-- Input material follows --

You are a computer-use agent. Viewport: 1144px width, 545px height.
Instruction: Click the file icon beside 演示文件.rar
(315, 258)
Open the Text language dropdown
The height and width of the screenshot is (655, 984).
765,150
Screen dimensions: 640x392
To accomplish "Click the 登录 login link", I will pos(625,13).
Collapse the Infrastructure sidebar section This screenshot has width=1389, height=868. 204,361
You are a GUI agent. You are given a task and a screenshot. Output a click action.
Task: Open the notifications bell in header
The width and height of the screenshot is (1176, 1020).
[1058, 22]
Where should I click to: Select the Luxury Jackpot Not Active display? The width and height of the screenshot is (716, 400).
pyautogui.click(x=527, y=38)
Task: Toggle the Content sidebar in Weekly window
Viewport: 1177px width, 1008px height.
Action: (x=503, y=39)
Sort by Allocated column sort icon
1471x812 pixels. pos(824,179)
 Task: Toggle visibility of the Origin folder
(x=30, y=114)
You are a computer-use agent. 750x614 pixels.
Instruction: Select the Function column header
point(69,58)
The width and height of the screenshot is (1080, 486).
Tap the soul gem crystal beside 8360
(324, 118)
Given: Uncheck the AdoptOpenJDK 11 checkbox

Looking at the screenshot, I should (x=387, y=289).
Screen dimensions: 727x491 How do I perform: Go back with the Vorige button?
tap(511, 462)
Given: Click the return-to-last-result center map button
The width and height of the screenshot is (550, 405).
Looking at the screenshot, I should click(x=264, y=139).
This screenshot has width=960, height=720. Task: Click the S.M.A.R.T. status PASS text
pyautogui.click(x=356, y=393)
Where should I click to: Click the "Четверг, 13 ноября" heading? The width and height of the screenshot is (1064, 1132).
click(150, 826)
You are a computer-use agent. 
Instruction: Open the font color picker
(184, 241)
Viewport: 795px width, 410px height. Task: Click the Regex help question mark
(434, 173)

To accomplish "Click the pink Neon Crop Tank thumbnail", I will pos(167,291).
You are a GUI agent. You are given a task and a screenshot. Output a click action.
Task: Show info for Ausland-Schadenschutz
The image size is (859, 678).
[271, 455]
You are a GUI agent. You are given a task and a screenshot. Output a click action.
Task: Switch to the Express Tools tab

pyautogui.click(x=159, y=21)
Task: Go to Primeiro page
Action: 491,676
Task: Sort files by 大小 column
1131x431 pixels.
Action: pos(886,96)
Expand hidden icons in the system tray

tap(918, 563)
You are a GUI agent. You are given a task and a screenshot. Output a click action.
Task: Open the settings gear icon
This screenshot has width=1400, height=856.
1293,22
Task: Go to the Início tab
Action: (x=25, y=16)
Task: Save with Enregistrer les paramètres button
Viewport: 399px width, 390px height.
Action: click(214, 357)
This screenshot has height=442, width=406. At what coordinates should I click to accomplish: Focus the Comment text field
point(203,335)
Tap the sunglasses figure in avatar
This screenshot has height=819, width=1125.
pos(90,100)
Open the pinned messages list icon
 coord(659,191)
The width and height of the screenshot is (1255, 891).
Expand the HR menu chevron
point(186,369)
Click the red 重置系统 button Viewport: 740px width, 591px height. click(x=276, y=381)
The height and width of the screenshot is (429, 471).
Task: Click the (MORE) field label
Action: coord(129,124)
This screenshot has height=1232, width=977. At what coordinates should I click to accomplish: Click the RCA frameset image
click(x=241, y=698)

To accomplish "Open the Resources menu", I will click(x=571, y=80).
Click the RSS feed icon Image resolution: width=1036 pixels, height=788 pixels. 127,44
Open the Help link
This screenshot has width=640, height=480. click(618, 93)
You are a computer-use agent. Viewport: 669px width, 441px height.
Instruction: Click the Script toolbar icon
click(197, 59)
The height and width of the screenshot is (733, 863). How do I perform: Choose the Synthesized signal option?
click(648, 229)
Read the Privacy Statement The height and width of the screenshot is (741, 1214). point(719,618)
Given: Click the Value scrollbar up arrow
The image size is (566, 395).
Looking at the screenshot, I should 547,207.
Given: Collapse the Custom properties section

-- Input material concluded --

*Work item:* Copy out all lines from the records where the word "Collapse" appears.

*Response to the exercise:*
Collapse the Infrastructure sidebar section This screenshot has width=1389, height=868. 204,361
Given: Collapse the Custom properties section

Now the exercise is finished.